# Fish quantity for 75?



## lentil (Sep 8, 2003)

Hi everyone! I have a small wedding next weekend and the menu consists of both crumb topped cod and marinated steak tips for the mains. The sides are grilled veggies, provencal potato salad, pasta salad with pesto and peas, and a spring greens salad. There are apps prior, and of course, rolls and butter with the meal.

My question is this: how much fish would you prepare? I'm figuring on 4 ounce portions so people will be able to take some of both the beef and fish, but understand that I should go heavier on the beef. What do you think?

Since the fish only takes 20 minutes in the oven, would you suggest I bake it off there- there's only a residential sized oven, or start it at my kitchen, top it off on-site, and give it a few minutes in the oven?

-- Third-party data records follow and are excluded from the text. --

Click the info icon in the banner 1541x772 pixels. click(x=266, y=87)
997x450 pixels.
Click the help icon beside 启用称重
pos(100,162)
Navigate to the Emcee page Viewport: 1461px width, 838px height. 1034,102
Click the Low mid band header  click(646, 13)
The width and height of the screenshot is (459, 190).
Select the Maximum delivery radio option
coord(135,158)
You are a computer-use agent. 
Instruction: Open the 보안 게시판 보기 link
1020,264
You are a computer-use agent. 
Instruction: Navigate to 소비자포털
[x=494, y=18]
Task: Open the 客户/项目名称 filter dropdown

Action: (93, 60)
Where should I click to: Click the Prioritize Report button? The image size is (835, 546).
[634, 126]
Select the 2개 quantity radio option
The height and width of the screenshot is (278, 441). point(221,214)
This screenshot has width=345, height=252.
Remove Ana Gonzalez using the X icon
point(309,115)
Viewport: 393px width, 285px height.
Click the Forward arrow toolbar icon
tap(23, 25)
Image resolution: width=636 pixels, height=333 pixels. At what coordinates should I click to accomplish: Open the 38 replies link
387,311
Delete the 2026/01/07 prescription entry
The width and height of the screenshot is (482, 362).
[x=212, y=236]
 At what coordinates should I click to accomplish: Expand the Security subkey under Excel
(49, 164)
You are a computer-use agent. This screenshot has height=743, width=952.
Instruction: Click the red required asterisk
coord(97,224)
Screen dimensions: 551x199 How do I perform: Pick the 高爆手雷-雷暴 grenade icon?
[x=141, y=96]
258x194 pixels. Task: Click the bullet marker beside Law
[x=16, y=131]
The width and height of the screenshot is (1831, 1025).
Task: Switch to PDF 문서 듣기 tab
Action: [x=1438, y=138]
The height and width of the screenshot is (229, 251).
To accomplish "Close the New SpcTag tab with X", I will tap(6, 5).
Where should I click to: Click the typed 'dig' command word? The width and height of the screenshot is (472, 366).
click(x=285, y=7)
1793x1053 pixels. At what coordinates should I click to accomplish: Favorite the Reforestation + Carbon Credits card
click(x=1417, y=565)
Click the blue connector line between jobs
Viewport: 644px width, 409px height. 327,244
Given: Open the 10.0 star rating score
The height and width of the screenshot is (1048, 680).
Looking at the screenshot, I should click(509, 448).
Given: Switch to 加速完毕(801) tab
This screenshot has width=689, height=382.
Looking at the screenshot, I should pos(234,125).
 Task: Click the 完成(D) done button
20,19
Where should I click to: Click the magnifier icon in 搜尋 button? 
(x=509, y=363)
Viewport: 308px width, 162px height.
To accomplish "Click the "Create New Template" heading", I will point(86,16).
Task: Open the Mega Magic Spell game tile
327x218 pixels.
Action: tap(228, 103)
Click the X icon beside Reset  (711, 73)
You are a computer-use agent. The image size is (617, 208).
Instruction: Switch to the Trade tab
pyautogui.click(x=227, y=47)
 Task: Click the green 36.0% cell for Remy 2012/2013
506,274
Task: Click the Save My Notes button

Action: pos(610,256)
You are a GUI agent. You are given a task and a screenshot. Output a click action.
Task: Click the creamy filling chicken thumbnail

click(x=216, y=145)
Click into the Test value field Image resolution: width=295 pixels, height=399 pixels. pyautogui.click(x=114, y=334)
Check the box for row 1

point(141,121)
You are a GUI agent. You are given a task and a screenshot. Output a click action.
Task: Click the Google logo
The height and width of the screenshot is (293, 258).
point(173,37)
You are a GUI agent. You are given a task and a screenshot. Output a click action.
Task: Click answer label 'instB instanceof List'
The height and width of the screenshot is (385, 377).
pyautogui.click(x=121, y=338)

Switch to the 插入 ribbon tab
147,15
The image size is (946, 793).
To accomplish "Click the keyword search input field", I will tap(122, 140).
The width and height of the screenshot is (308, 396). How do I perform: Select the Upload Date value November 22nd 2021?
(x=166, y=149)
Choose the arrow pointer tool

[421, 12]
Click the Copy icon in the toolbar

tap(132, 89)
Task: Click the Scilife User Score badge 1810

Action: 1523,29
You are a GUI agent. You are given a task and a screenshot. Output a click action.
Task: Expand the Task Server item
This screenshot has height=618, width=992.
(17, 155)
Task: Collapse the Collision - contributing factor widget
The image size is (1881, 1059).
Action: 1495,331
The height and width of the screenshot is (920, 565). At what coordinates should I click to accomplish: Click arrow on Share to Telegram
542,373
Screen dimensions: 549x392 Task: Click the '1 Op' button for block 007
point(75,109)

I tried to sell them on a chilled salmon with cucumber dill sauce, but to no avail....


----------



## rivver (May 13, 2009)

I do that dish all the time and I hate it! Im assuming this is a buffet style event? If so I would make 80 pieces. I cut a 6oz piece, line them all on a kitchen sheet tray, then coat on a grain lemon dijon mustard, then top with panko and lemon zest.

Do not pre cook, or you will have angry guests; the fish will be well done by the time you get there.. Cod dries out and becomes nasty. I cook mine in a convection oven which Im sure they dont have. But anyways I cook mine 3/4 of the way in the oven and finsih it off under the broiler to get a nice color on the crumb.

Buffet style is a guessing game at best. Some wont even look twice at the fish and yet others will take 2 pieces. If this was my function I would go 80 with 6oz cuts, cause if the fish starts to fly and you get nervous you can always cut the pieces in half which I have done many times. 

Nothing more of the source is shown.